Construction of binary metal sulfide nanoparticles to boost catalytic activity for lithium-sulfur batteries

Lithium-sulfur batteries (LSBs) are considered viable options for the next generation of energy storage devices owing to their remarkable theoretical advantages. However, the further practical implementation the LSBs is hindered by certain challenges, including the shuttle effect and the slow reaction kinetics associated with soluble lithium polysulfides (LiPSs). Herein, Co9S8–MoS2/PC nanoparticles with a polyhedral structure are designed as effective host materials to tackle these challenges. The electrocatalysis activity of Co9S8–MoS2/PC nanoparticles can be maximized via tuning the ratio of metal ions in the precursor.
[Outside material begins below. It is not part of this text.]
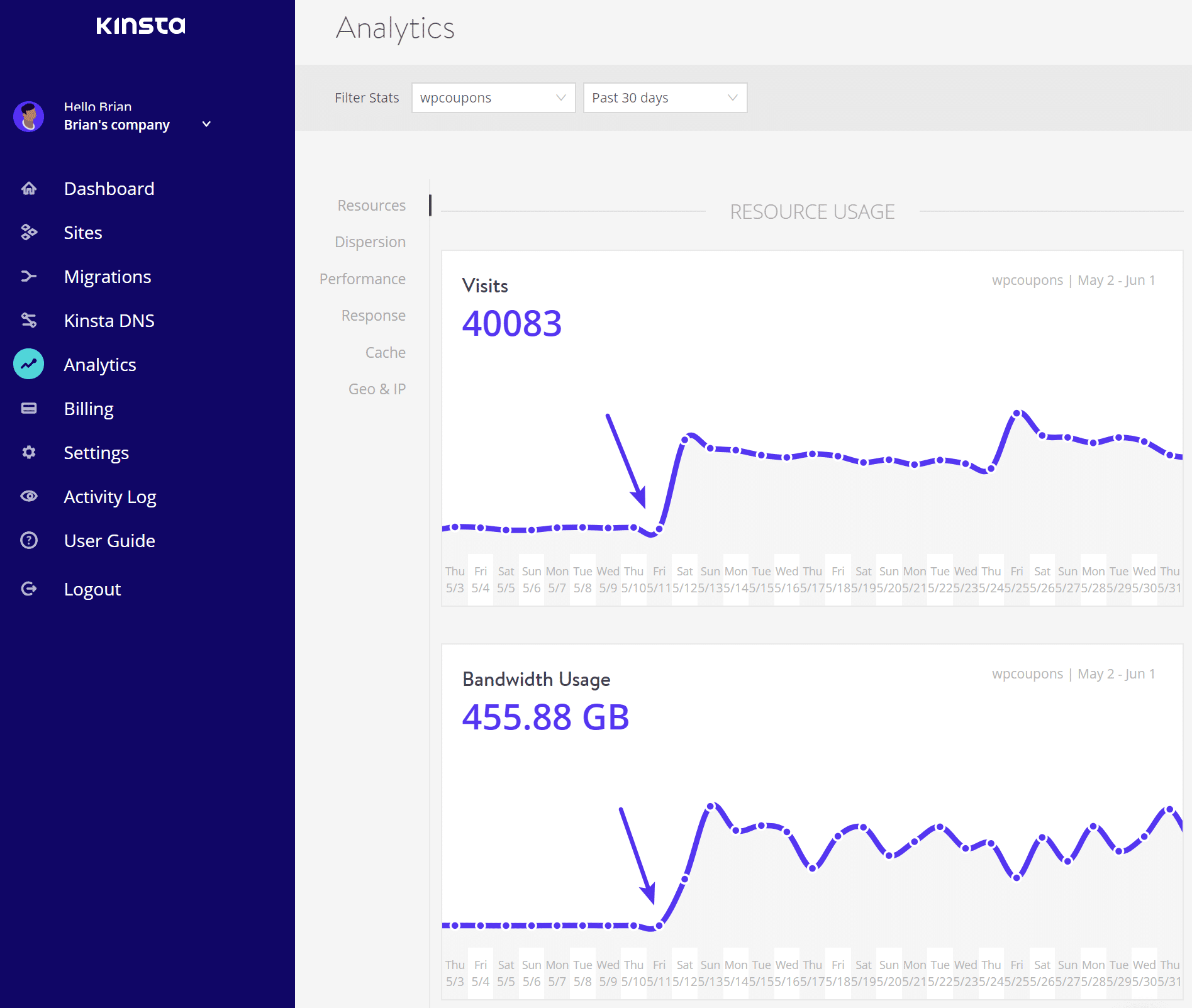The width and height of the screenshot is (1192, 1008).
Task: Click the Settings gear icon
Action: point(28,452)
The experimental results reveal that Co9S8–MoS2/PC nanoparticles could enhance the transfer of electrons and ions, reinforce the interaction with LiPSs, and accelerate the redox reaction kinetics of LiPSs. The LSBs with optimal S@Co9S8–MoS2/PC(5:1) cathode achieve an enhanced rate capability, a high specific capacity, and long cycle life with a capacity decay of 0.059 % per cycle over 500 cycles at 0.5C. This work demonstrates the great potential of binary metal sulfide nanoparticles for the effective conversion of LiPSs in LSBs.